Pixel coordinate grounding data
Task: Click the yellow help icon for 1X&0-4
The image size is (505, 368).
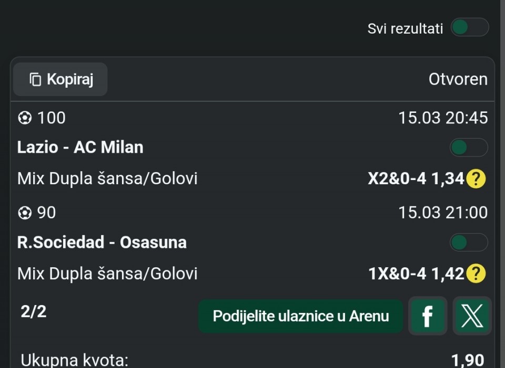Action: coord(476,274)
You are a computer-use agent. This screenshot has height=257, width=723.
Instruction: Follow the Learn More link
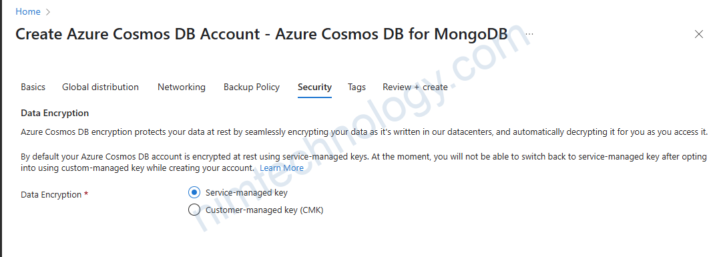(281, 168)
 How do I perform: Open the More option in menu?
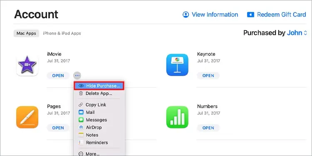99,154
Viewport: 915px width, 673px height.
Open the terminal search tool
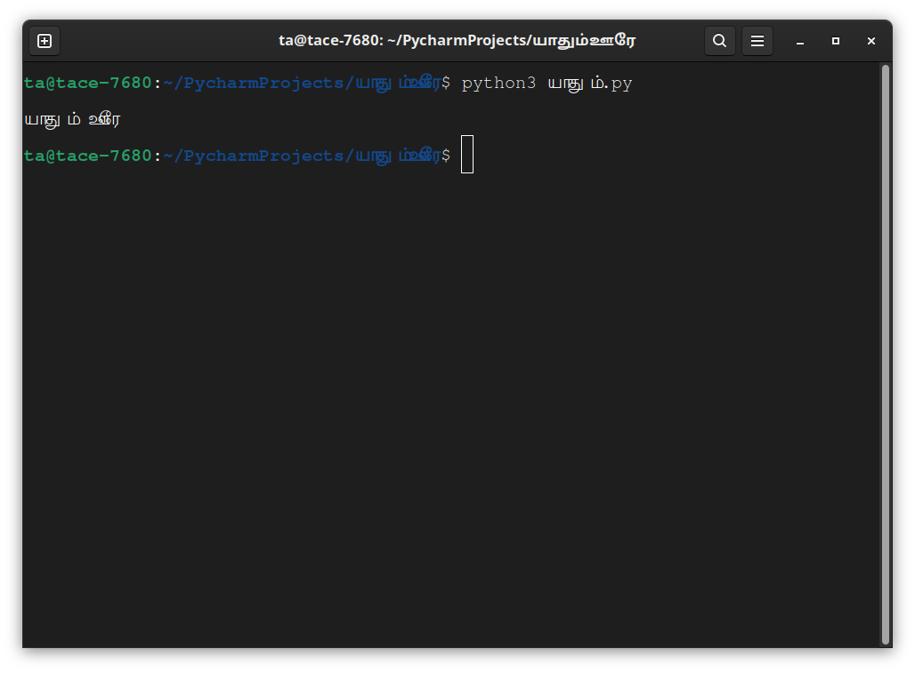pyautogui.click(x=719, y=41)
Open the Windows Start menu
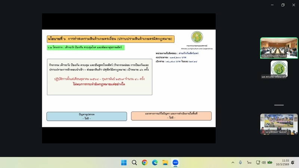299x168 pixels. click(x=124, y=162)
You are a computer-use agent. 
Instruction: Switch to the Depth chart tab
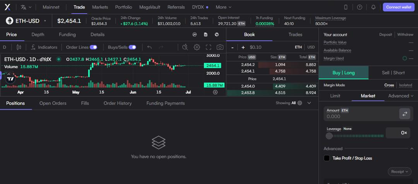(x=38, y=35)
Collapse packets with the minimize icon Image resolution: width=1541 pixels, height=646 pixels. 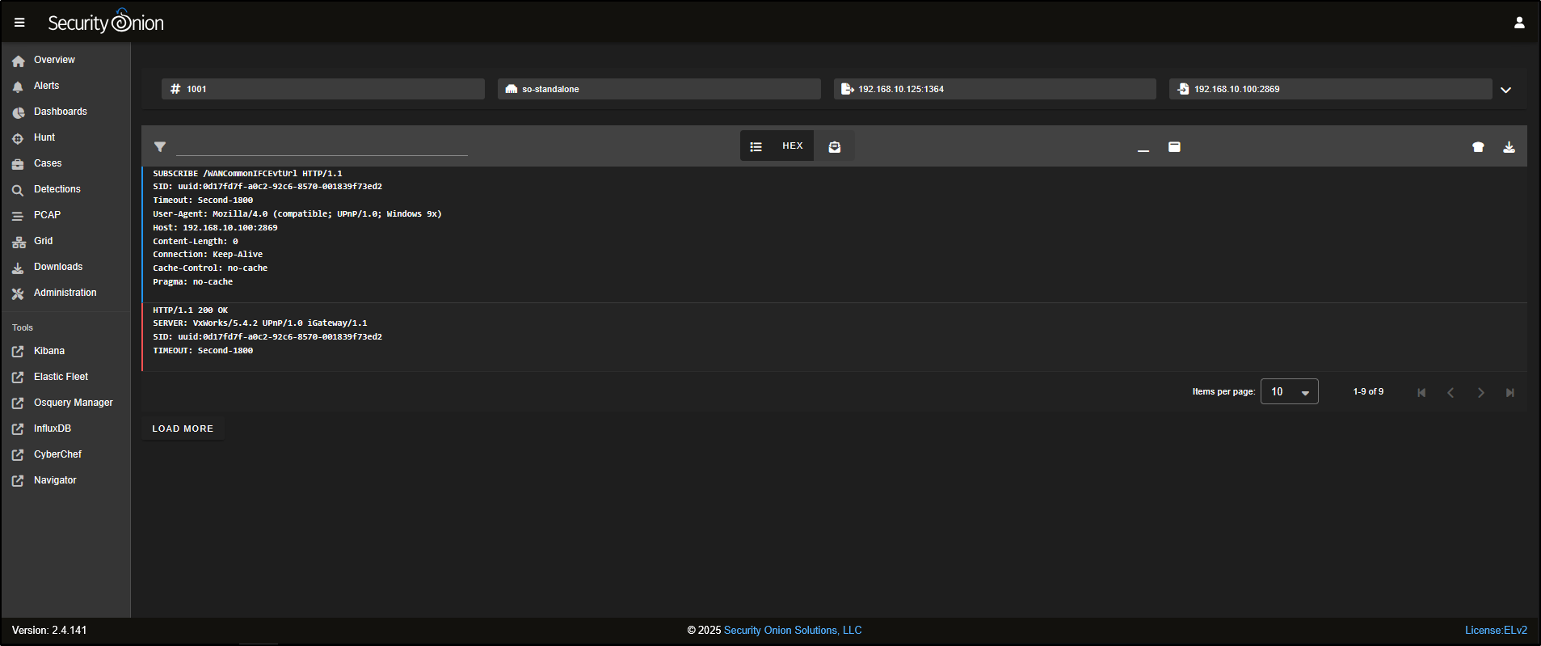click(1143, 147)
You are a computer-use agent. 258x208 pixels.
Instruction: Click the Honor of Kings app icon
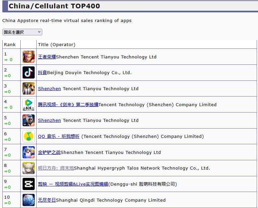coord(28,57)
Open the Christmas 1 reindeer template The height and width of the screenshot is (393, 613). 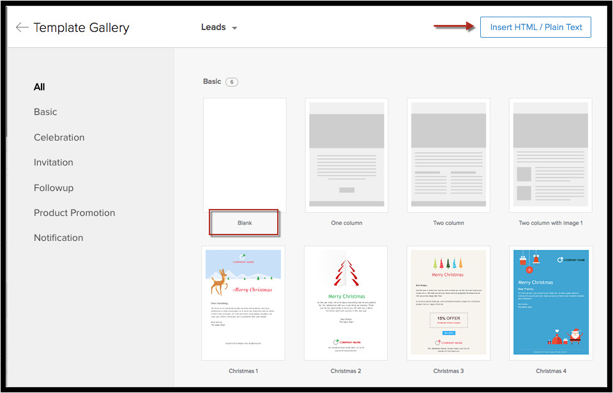[243, 303]
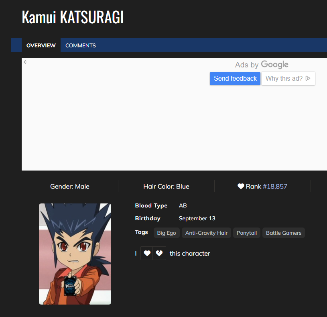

- WHAT THE TASK ASKS -
Look through the entries above, and wherever a line holds the word "agent", copy it.

- RESPONSE AREA -
You are a computer-use agent. This screenshot has height=257, width=723.
You are a computer-use agent. 
You are a computer-use agent. 258x208 pixels.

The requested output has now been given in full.